Tree-based featurization #3812

wschin · 2019-06-03T22:13:25Z

Fix #2482. Generating features using tree structure has been a popular technique in data mining. This PR exposes this internal-only feature to the public.

Since I don't have enough time to handle multiple different assignments at the same time, please don't put nit comments and create new issues instead. Thanks a lot.

eerhardt · 2019-06-03T23:20:02Z

src/Microsoft.ML.FastTree/TreeTrainersCatalog.cs

@@ -437,5 +436,45 @@ public static class TreeExtensions
            var env = CatalogUtils.GetEnvironment(catalog);
            return new FastForestBinaryTrainer(env, options);
        }
+
+        public static PretrainedTreeFeaturizationEstimator PretrainTreeEnsembleFeaturizing(this TransformsCatalog catalog,


XML Doc on all public classes and APIs. #Resolved

No problem. I am working on them. #Resolved

eerhardt · 2019-06-03T23:21:10Z

src/Microsoft.ML.FastTree/TreeTrainersCatalog.cs

+            return new PretrainedTreeFeaturizationEstimator(env, options);
+        }
+
+        public static FastForestRegressionFeaturizationEstimator FastForestRegressionFeaturizing(this TransformsCatalog catalog,


This naming pattern reads a little funny. How about turning it into FeaturizeXXX? Like we have with FeaturizeText. #Resolved

I can do FeaturizeBy.... #Resolved

That sounds better (to me at least). #Resolved

justinormont · 2019-06-03T23:45:31Z

src/Microsoft.ML.FastTree/TreeEnsembleFeaturizationEstimator.cs

+            /// "Leaves" + <see cref="OutputColumnsSuffix"/>, and "Paths" + <see cref="OutputColumnsSuffix"/>. If <see cref="OutputColumnsSuffix"/>
+            /// is <see langword="null"/>, the output names would be "Trees", "Leaves", and "Paths".
+            /// </summary>
+            public string OutputColumnsSuffix;


We went away from magic strings in the TextTransform.
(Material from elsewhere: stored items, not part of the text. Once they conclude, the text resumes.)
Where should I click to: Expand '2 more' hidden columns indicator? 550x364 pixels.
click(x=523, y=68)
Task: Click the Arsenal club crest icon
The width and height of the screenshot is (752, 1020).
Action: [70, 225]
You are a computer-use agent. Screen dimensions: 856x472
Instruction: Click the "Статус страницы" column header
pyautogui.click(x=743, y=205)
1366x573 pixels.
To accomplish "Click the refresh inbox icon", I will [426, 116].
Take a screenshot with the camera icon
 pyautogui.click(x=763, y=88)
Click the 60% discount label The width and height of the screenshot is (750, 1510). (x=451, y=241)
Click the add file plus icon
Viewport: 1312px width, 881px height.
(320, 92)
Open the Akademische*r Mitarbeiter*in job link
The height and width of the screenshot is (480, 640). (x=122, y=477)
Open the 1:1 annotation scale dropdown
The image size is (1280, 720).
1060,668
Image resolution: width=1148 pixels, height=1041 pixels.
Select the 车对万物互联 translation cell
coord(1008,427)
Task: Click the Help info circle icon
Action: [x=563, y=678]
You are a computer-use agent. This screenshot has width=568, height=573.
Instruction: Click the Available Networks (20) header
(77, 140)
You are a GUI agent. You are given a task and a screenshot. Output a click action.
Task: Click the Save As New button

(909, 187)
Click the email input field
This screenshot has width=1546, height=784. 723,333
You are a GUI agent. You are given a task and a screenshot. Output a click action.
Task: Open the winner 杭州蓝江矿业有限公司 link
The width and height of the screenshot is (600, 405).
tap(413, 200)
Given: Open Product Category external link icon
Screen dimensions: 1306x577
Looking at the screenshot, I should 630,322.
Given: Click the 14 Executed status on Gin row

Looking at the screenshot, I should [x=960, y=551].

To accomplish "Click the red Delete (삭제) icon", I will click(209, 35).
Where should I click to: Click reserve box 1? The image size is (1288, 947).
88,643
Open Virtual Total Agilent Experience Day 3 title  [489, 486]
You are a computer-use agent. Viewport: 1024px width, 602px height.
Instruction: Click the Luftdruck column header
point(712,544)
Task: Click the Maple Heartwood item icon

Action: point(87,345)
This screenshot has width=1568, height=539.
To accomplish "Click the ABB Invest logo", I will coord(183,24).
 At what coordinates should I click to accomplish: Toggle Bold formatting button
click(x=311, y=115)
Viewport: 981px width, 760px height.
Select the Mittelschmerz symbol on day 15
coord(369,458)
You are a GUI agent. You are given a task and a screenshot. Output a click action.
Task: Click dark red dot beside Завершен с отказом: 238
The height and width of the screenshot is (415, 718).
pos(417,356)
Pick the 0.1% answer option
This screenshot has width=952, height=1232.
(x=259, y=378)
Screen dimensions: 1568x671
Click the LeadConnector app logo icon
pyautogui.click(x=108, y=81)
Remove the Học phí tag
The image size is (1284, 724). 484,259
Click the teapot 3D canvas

Previously with tokens=+, we produced a new column named {OutputColName}_TokenizedText.

For the estimators API we have users directly enter the column name for the tokens. We may want to do the same for the Trees/Leaves/Paths of the TreeFeat.

Perhaps:
OutputColumnTreeName, OutputColumnLeavesName, OutputColumnPathsName.

#Resolved

And don't add that column if they empty or equal to null.
That way you can actually configure which parts of tree structure do you want. #Resolved

As further background on the PR I was referencing...

Conversation about TextTransform:
via @rogancarr in #2957 PR

When using OutputTokens=true, FeaturizeText creates a new column called ${OutputColumnName}_TransformedText. This isn't really well documented anywhere, and it's odd behavior. I suggest that we make the tokenized text column name explicit in the API.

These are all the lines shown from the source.